╭─ Исходный фрагмент

Расследованное Прокуратурой СССР уголовное дело имело два исхода: либо оно ушло в суд, и кто-то получил приговор; либо оно после проведения предварительного следствия было прекращено.
И номер 3/2518-59, по мнению знающих людей, может с высокой степенью вероятности являться номером наблюдательного производства по этому (расследованному Прокуратурой СССР) уголовному делу. Потому надо и всего ничего- найти материалы с этим номером и посмотреть, что это за материалы. Если это н/п по этому уголовному делу- то вся «тайна» тут же и закончится-потому что в любом процессуальном документе из н/п будет изложена фабула дела.
А вот из тех материалов, которые Прокуратуре СССР оказались без надобности или были результатами действий по созданию «дымовой завесы», и было сформировано «дело без номера». По согласованию с Прокуратурой СССР, разумеется. Поэтому и номера у него не оказалось. Оформили эти материалы (для последующей сдачи в архив) в виде уголовного дела. И обратите внимание- никакого противоречия в этом требованиям УПК РСФСР не было!
Вот потому и получается, что в этой «папке» были собраны никому не нужные «отходы производства», а точнее- следственная макулатура. Эту папку с отходами время от времени истребовали в Москву- чтобы забрать из неё то, что могло быть полезным для расследуемого Прокуратурой СССР уголовного дела, после чего она «упокоилась» в архиве прокуратуры Свердловской области, вылёживая в ожидании уничтожения положенный срок хранения. И потому была с такой легкостью отдана на потеху дятловедам- ведь в ней практически ничего не было о реальной причине происшествия. За исключением трех документов на л.д.273, 370-377, 381-383. Да кто из истинных дятловедов будет на эти бумажки обращать внимание! А если обратят- так придумают им какие-нибудь объяснения!
И если будете из этого исходить и поймете то, как он было на самом деле- то вам станет понятно и то, почему «дело без номера» изобилует всеми этими «косяками». На самом деле следствие никаких «косяков» в настоящем уголовном деле (которое расследовала Прокуратура СССР) не допустило. «Косяки»- они только в «отходах», которые скопились в «отстойнике», известном как «дело без номера».

╰─
╭─ Извлечённые записи

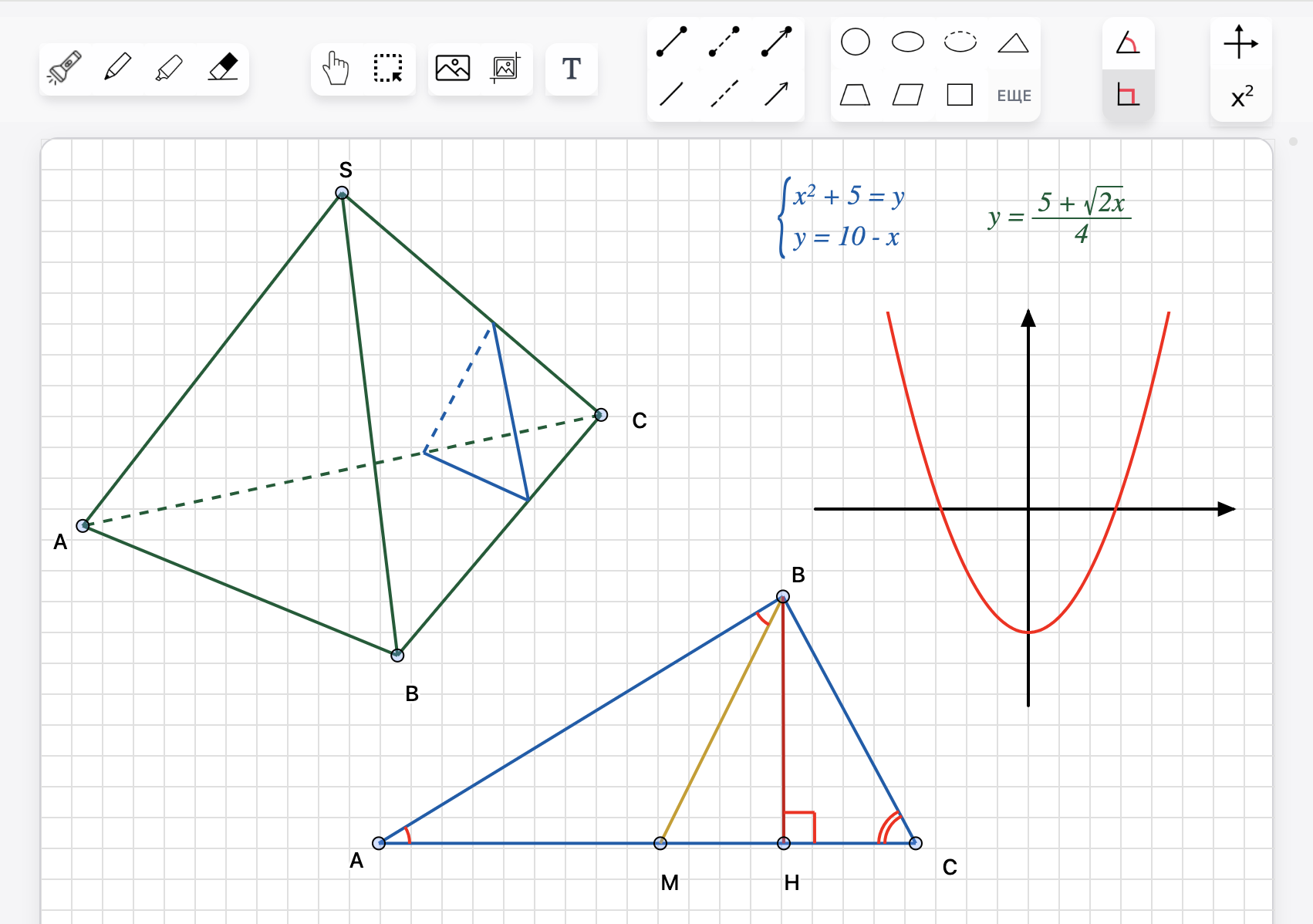Select the text T tool
This screenshot has width=1313, height=924.
(571, 69)
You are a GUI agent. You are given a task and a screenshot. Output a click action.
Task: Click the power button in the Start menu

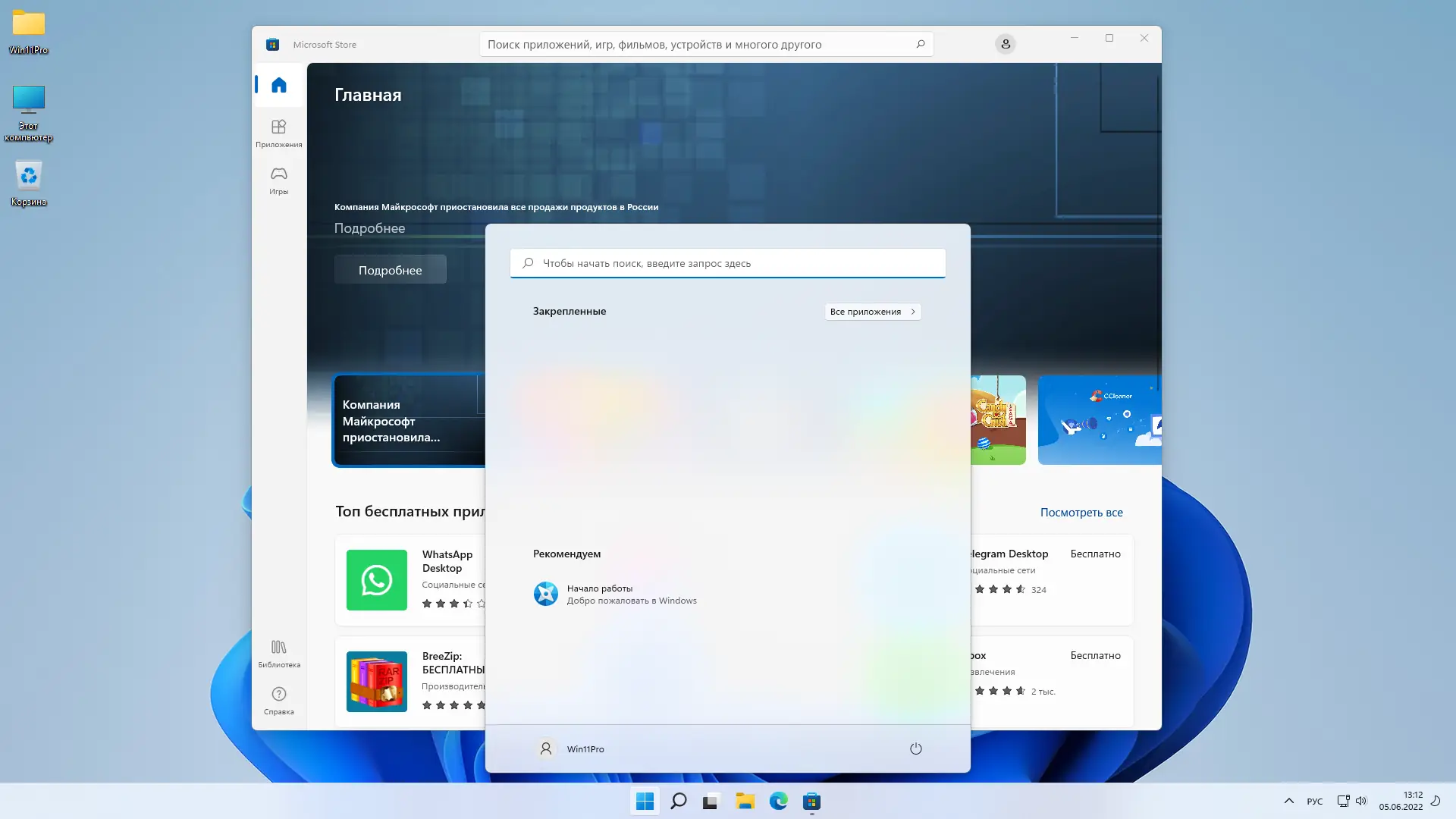915,748

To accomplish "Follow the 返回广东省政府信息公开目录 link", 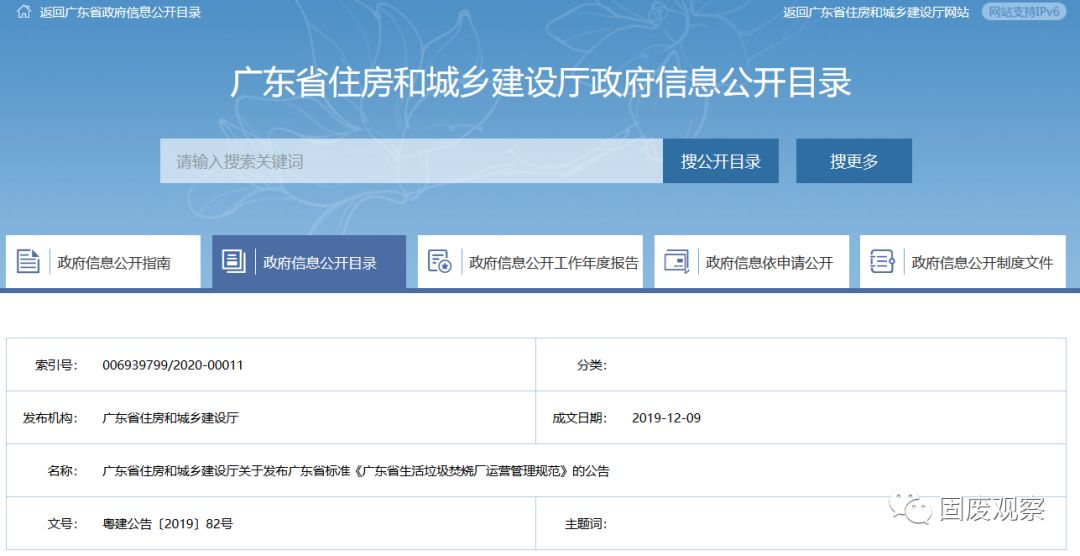I will [120, 12].
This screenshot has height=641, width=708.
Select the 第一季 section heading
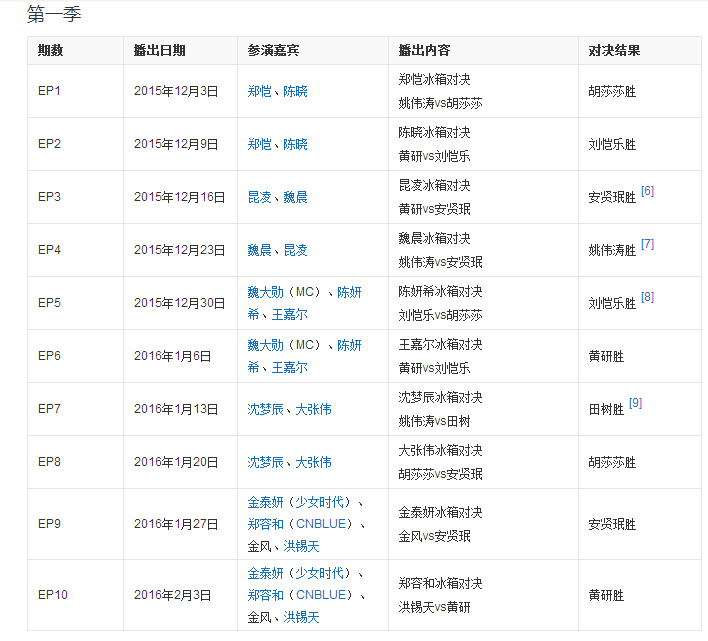coord(54,14)
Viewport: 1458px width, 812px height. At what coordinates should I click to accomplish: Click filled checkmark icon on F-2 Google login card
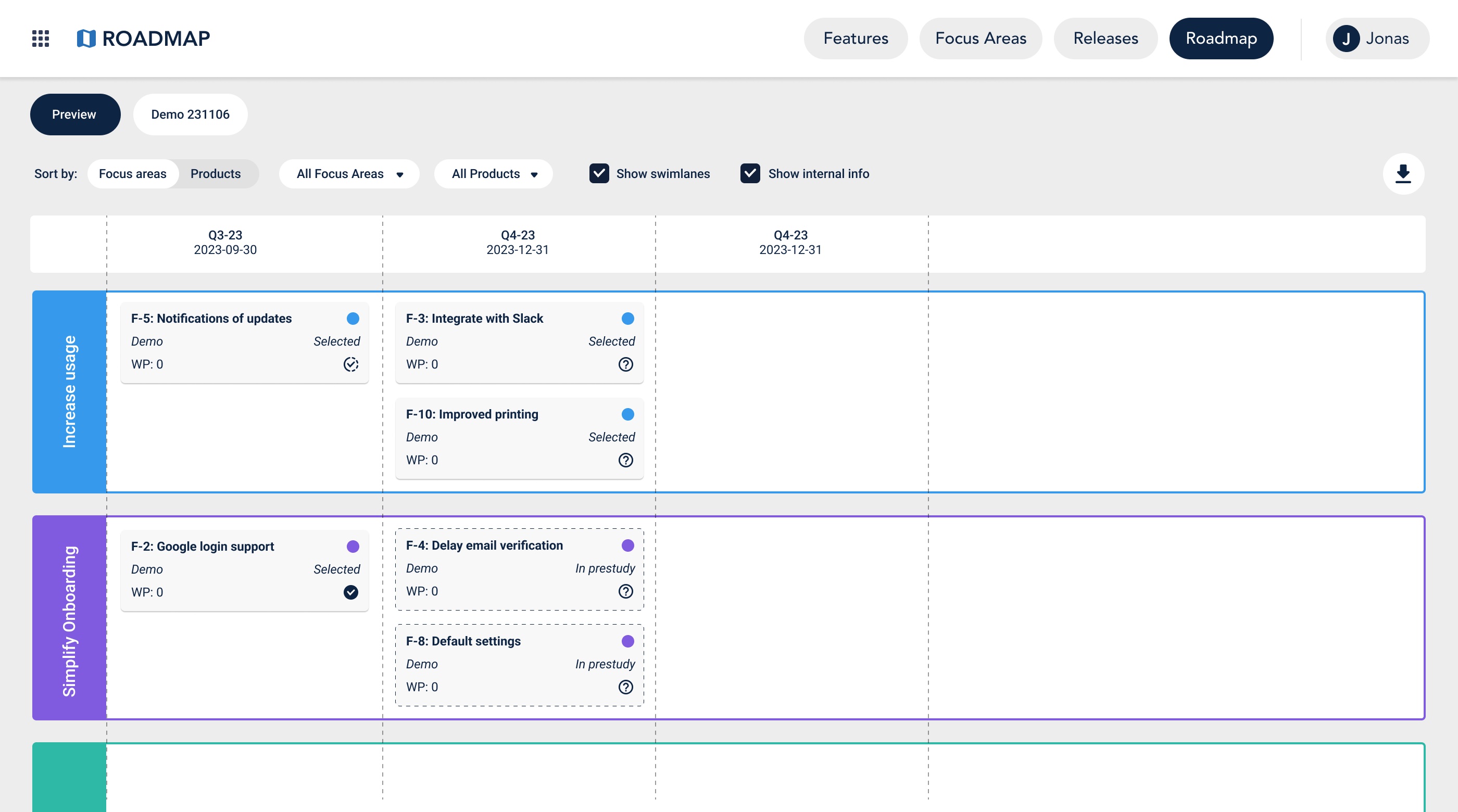tap(351, 592)
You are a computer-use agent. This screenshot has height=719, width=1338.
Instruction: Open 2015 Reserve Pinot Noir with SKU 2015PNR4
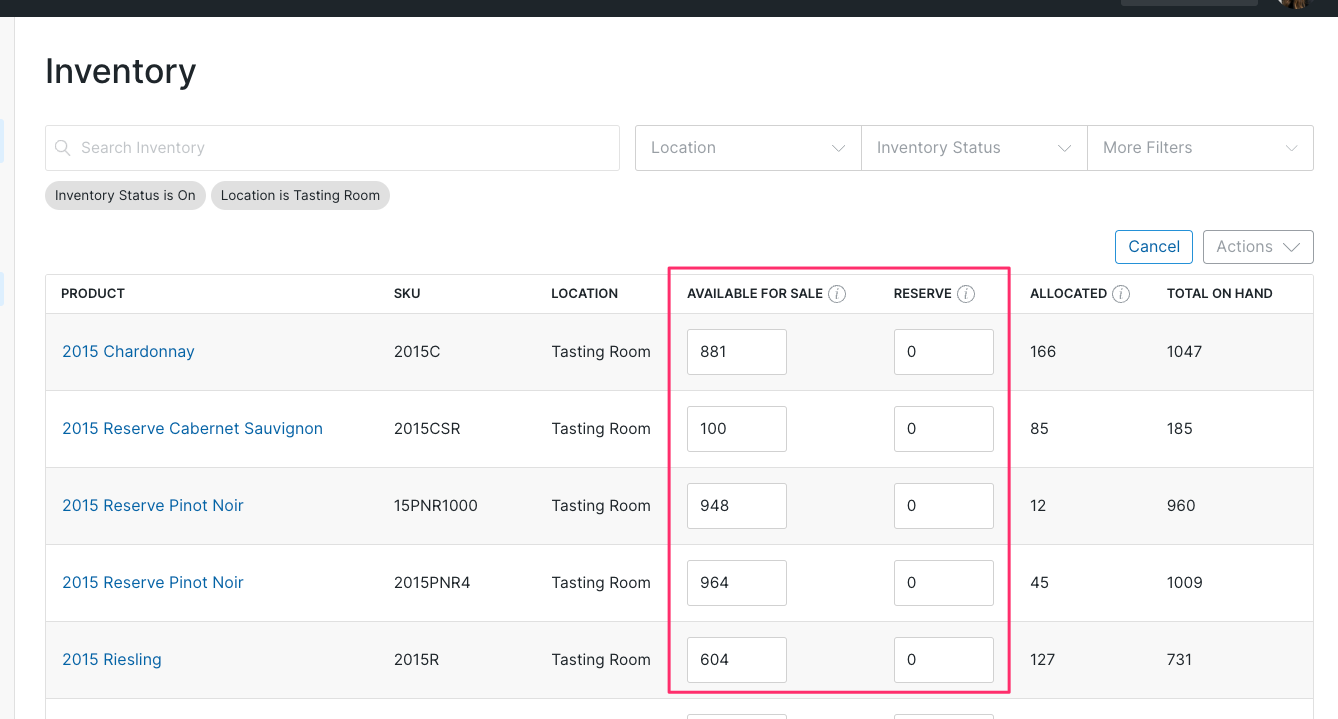(x=152, y=582)
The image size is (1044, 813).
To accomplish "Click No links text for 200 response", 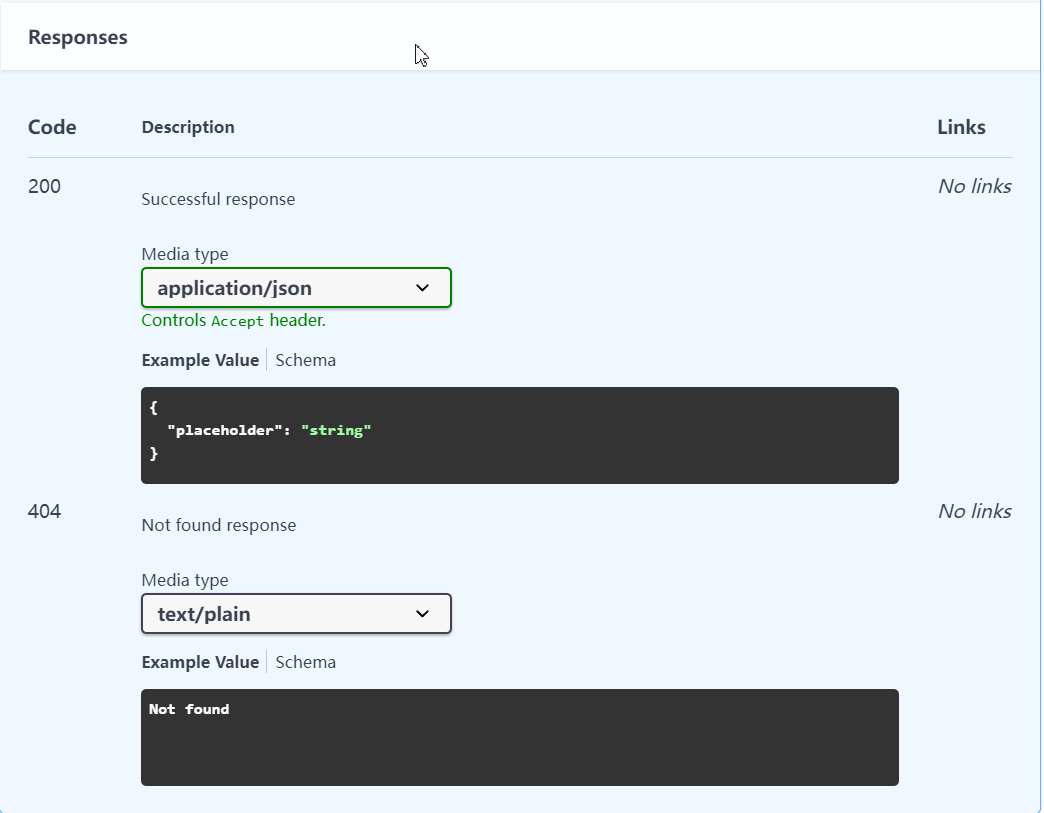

╰─

Условие задачи:
Пожалуйста, перепишите без изменений часть отрывка о «деле без номера» от слов «Расследованное Прокуратурой СССР» до слов «изложена фабула дела.» включительно. Приведённые выше позиции никак не связаны с отрывком о «деле без номера».

Ответ к задаче:
Расследованное Прокуратурой СССР уголовное дело имело два исхода: либо оно ушло в суд, и кто-то получил приговор; либо оно после проведения предварительного следствия было прекращено.
И номер 3/2518-59, по мнению знающих людей, может с высокой степенью вероятности являться номером наблюдательного производства по этому (расследованному Прокуратурой СССР) уголовному делу. Потому надо и всего ничего- найти материалы с этим номером и посмотреть, что это за материалы. Если это н/п по этому уголовному делу- то вся «тайна» тут же и закончится-потому что в любом процессуальном документе из н/п будет изложена фабула дела.